The fact that the BGE is being used for such a game is very exciting, but even more so when its revealed that the BGE will be ‘developed into a full production game engine’ to enable the project’s usage of the BGE.

The Development team contains many of the BGE’s greatest coders, many of whom worked on developing the game engine during the Apricot project.
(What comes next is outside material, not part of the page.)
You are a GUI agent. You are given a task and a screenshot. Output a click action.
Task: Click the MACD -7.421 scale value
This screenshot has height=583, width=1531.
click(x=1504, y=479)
Their contributions to the game engine have been great so far (especially with GLSL, the huge amount of game engine bug fixes and additional features during the 2.48 Apricot release in 2008) so theres no doubt we’ll see some amazing advancements during this project.

The team for the project is as follows:

  • Joseph Saulter
  • Johathan Eubanks
  • John Walker
  • Nate Nesler
  • Harsh Borah
  • Chris Saunders
  • Dalai Felinto
  • Benoit Bolsee
  • Mike Pan
  • Martinsh Upitis
  • Campbell Barton

Nate Nesler (MatrixNAN) explains:

Entertainment Arts Research Using Blender Game Engine for Production

April 6, 2009- Atlanta, Georgia–Entertainment Arts Research Inc. and it’s subsidiary Twilight 22 Studio both based in Atlanta, Georgia USA are in pre production on an original third person action thriller IP called Fire Wire District 22 driven by artistic creativity and advanced technology.
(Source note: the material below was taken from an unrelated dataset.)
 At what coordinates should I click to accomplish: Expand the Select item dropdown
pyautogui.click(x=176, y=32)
Fire Wire District 22® is using the Blender Game Engine. EARI is using the Blender Game Engine by adding additional real time shaders, as well as for scène graph and culling. “Benoit Bolsee, one of our programmers, has been able to speed up the scenegraph and culling in the game engine 5 times in just the very first optimization that was done,” stated Nate Nesler. Nesler is the Artistic Technical Director for Fire Wire District 22®.

Twilight 22 has released screen space ambient occlusion, light scattering, improved depth of field, chromatic aberration, and cross shaped bloom to the community for the Blender Game Engine based on the work done by the artist Martinsh Upitis, Mike Pan, and Dalai Felinto for Twilight 22. Future releases to the community will also include subsurface scattering skin shaders, advanced water shaders and effects, level of detail with background loading, and multi-threading for multi-core systems with better over all acceleration of the Blender Game Engine.

Professor Joseph Saulter, CEO and Chairman of Entertainment Arts Research Inc., commented, “We look forward to forming strong partnerships with the Blender community.” Saulter continued, “We are also open to creating alliances with other gaming companies to create open source game development tools.”

And to clear up any initial panic/confusion (as seen on Blenderartists.org), Entertainment Arts Research is not a division of EA (Electronic Arts):

We are not part of EA, Electronic Arts. Our umbrella company name use to be EAR, Electronic Arts Reseach, but it was changed to Entertainment Arts Research because of the EA made a new division named EAR so it was too close to our company name back when. So to be clear we have no connection with EA, Electronic Arts.

Theres a thread on Blenderartists.org where all of this is currently being discussed, along with additional information and answered questions.

Its certainly a very exciting development for Blender and the community and will be interesting to see how the BGE evolves during the development of Fire Wire District 22.